**Consigna escrita A**
Reproduce tal cual el fragmento del texto sobre música clásica y devoción cristiana comprendido entre "Empiezo con un" y "cayendo de rodillas.", ambos incluidos.
─── Texto proporcionado
Música clásica y devoción cristiana
7 de septiembre de 2020 • Lectura: 5 min.
Hace casi un año, escribía en este blog de haber asistido en Madrid a la 2ª sinfonía, «Resurrección», de Mahler. Hace un mes, escribí comparando el efecto que me produce la música sacra de Bach y Händel. Hoy quiero contaros de algunas más de las composiciones que me inspiran y elevan mi espíritu a Dios.
Empiezo con un tributo a la Misa alemana, de Franz Schubert. En particular, el Sanctus: «Heilig, heilig, heilig», en alemán. ¡Santo, santo, santo es el Señor! Hay algo en esta combinación de texto y música, que me hace casi imposible oírla si no es cayendo de rodillas.
Las misas de Schubert se prestaban a un uso litúrgico en la iglesia. También las de Haydn, Salieri o Mozart, en el período clásico. En comparación, la Missa Solemnis de Beethoven, por ejemplo, o la Misa en Si bemol de Bach, son obras demasiado extensas. Se ciñen al texto, pero parecen concebidas para concierto. En cualquier caso y volviendo a Schubert, no me resisto a mencionar también la belleza inefable del trío Benedictus, de su Misa Nº 2 en Sol mayor. Algo en mi corazón de creyente exclama, en respuesta: «¡Sí, amén, bendito el que viene en el nombre del Señor!».
──────
**Consigna escrita B**
Duplica sin ningún cambio las filas comprendidas entre la que contiene "Image resolution: width=1942" y la que contiene "click(636, 43)", ambas incluidas.
─── Filas proporcionadas
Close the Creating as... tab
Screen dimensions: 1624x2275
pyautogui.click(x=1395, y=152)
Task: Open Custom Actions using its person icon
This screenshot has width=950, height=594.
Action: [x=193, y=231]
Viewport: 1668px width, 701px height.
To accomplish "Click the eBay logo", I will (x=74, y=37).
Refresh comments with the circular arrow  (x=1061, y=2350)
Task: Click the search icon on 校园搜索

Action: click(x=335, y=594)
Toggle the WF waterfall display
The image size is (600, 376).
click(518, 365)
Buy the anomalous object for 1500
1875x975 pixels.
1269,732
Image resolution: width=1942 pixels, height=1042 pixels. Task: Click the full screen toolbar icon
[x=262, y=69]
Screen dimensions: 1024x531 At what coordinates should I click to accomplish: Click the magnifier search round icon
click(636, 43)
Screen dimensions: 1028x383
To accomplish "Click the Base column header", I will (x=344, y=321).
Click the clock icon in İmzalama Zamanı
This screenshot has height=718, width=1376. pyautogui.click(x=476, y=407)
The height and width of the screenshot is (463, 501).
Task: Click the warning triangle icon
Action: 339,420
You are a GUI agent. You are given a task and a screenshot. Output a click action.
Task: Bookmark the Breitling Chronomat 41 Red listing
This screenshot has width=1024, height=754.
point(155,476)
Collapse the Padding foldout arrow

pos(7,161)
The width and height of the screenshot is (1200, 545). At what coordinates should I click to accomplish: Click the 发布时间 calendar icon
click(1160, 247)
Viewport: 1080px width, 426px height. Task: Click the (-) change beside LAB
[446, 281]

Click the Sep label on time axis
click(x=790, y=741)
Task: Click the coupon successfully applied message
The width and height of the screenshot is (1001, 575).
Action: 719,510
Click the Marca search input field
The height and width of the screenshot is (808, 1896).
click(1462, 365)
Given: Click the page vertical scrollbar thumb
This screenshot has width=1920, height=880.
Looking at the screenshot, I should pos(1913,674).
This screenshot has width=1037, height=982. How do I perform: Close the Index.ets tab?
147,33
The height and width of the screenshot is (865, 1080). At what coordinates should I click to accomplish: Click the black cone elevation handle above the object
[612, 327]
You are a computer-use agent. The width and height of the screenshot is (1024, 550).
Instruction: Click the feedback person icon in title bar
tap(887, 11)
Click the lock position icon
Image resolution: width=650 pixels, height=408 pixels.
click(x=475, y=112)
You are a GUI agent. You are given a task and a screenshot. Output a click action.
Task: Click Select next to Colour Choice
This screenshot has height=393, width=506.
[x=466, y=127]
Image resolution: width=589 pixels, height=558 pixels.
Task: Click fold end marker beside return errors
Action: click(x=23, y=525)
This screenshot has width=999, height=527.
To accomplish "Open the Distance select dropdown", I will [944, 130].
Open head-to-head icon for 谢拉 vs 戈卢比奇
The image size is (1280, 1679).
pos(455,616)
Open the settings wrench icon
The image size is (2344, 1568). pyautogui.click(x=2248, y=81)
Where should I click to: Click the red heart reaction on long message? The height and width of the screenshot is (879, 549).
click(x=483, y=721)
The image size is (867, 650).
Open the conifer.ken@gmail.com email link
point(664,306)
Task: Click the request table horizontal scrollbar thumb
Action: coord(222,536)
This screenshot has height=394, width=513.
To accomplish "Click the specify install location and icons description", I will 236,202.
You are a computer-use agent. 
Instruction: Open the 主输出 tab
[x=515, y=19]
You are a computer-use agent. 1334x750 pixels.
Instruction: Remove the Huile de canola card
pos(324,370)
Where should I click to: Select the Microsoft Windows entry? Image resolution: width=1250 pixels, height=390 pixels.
──────
**Resultado del ejercicio A**
Empiezo con un tributo a la Misa alemana, de Franz Schubert. En particular, el Sanctus: «Heilig, heilig, heilig», en alemán. ¡Santo, santo, santo es el Señor! Hay algo en esta combinación de texto y música, que me hace casi imposible oírla si no es cayendo de rodillas.

**Resultado del ejercicio B**
Image resolution: width=1942 pixels, height=1042 pixels. Task: Click the full screen toolbar icon
[x=262, y=69]
Screen dimensions: 1024x531 At what coordinates should I click to accomplish: Click the magnifier search round icon
click(636, 43)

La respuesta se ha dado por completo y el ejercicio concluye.